**Objective:** Please put the rows below into a Markdown table with two columns, Number and Text. Give each non-blank line its own number and skip the blank lines.

**Dataset records:**
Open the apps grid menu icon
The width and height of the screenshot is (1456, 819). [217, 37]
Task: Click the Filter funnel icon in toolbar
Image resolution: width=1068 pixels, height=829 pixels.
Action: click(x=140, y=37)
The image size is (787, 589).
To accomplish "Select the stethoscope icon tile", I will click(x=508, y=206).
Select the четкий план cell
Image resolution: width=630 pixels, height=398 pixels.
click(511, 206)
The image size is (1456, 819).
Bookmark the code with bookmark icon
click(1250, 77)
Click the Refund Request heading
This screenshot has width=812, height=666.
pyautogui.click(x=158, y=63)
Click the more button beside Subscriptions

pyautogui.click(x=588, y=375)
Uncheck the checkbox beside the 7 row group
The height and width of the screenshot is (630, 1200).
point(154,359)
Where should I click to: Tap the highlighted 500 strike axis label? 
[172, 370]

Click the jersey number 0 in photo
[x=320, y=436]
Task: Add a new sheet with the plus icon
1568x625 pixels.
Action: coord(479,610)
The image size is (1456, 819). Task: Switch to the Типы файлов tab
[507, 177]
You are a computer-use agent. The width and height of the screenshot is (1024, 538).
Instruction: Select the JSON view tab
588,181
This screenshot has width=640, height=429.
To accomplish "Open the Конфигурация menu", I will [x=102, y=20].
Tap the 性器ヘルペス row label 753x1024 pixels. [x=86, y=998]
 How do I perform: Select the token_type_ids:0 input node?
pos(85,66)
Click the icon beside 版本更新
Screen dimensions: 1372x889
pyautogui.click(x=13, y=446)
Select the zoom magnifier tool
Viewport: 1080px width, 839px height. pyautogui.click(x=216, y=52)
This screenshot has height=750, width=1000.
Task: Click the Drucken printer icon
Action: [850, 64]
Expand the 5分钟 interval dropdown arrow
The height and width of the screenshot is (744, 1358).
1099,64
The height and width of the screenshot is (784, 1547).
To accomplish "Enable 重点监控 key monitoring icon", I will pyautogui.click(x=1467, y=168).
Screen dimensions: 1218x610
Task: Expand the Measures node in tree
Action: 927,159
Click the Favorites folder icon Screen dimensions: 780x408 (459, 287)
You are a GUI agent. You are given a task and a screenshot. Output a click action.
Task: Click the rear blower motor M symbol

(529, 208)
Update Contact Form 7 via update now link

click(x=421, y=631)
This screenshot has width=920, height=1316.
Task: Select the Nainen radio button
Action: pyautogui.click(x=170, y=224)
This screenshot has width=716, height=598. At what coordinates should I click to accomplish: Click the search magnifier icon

**Exercise response:**
| Number | Text |
|---|---|
| 1 | Open the apps grid menu icon |
| 2 | The width and height of the screenshot is (1456, 819). [217, 37] |
| 3 | Task: Click the Filter funnel icon in toolbar |
| 4 | Image resolution: width=1068 pixels, height=829 pixels. |
| 5 | Action: click(x=140, y=37) |
| 6 | The image size is (787, 589). |
| 7 | To accomplish "Select the stethoscope icon tile", I will click(x=508, y=206). |
| 8 | Select the четкий план cell |
| 9 | Image resolution: width=630 pixels, height=398 pixels. |
| 10 | click(511, 206) |
| 11 | The image size is (1456, 819). |
| 12 | Bookmark the code with bookmark icon |
| 13 | click(1250, 77) |
| 14 | Click the Refund Request heading |
| 15 | This screenshot has width=812, height=666. |
| 16 | pyautogui.click(x=158, y=63) |
| 17 | Click the more button beside Subscriptions |
| 18 | pyautogui.click(x=588, y=375) |
| 19 | Uncheck the checkbox beside the 7 row group |
| 20 | The height and width of the screenshot is (630, 1200). |
| 21 | point(154,359) |
| 22 | Where should I click to: Tap the highlighted 500 strike axis label?  |
| 23 | [172, 370] |
| 24 | Click the jersey number 0 in photo |
| 25 | [x=320, y=436] |
| 26 | Task: Add a new sheet with the plus icon |
| 27 | 1568x625 pixels. |
| 28 | Action: coord(479,610) |
| 29 | The image size is (1456, 819). Task: Switch to the Типы файлов tab |
| 30 | [507, 177] |
| 31 | You are a computer-use agent. The width and height of the screenshot is (1024, 538). |
| 32 | Instruction: Select the JSON view tab |
| 33 | 588,181 |
| 34 | This screenshot has width=640, height=429. |
| 35 | To accomplish "Open the Конфигурация menu", I will [x=102, y=20]. |
| 36 | Tap the 性器ヘルペス row label 753x1024 pixels. [x=86, y=998] |
| 37 |  How do I perform: Select the token_type_ids:0 input node? |
| 38 | pos(85,66) |
| 39 | Click the icon beside 版本更新 |
| 40 | Screen dimensions: 1372x889 |
| 41 | pyautogui.click(x=13, y=446) |
| 42 | Select the zoom magnifier tool |
| 43 | Viewport: 1080px width, 839px height. pyautogui.click(x=216, y=52) |
| 44 | This screenshot has height=750, width=1000. |
| 45 | Task: Click the Drucken printer icon |
| 46 | Action: [850, 64] |
| 47 | Expand the 5分钟 interval dropdown arrow |
| 48 | The height and width of the screenshot is (744, 1358). |
| 49 | 1099,64 |
| 50 | The height and width of the screenshot is (784, 1547). |
| 51 | To accomplish "Enable 重点监控 key monitoring icon", I will pyautogui.click(x=1467, y=168). |
| 52 | Screen dimensions: 1218x610 |
| 53 | Task: Expand the Measures node in tree |
| 54 | Action: 927,159 |
| 55 | Click the Favorites folder icon Screen dimensions: 780x408 (459, 287) |
| 56 | You are a GUI agent. You are given a task and a screenshot. Output a click action. |
| 57 | Task: Click the rear blower motor M symbol |
| 58 | (529, 208) |
| 59 | Update Contact Form 7 via update now link |
| 60 | click(x=421, y=631) |
| 61 | This screenshot has width=920, height=1316. |
| 62 | Task: Select the Nainen radio button |
| 63 | Action: pyautogui.click(x=170, y=224) |
| 64 | This screenshot has width=716, height=598. At what coordinates should I click to accomplish: Click the search magnifier icon |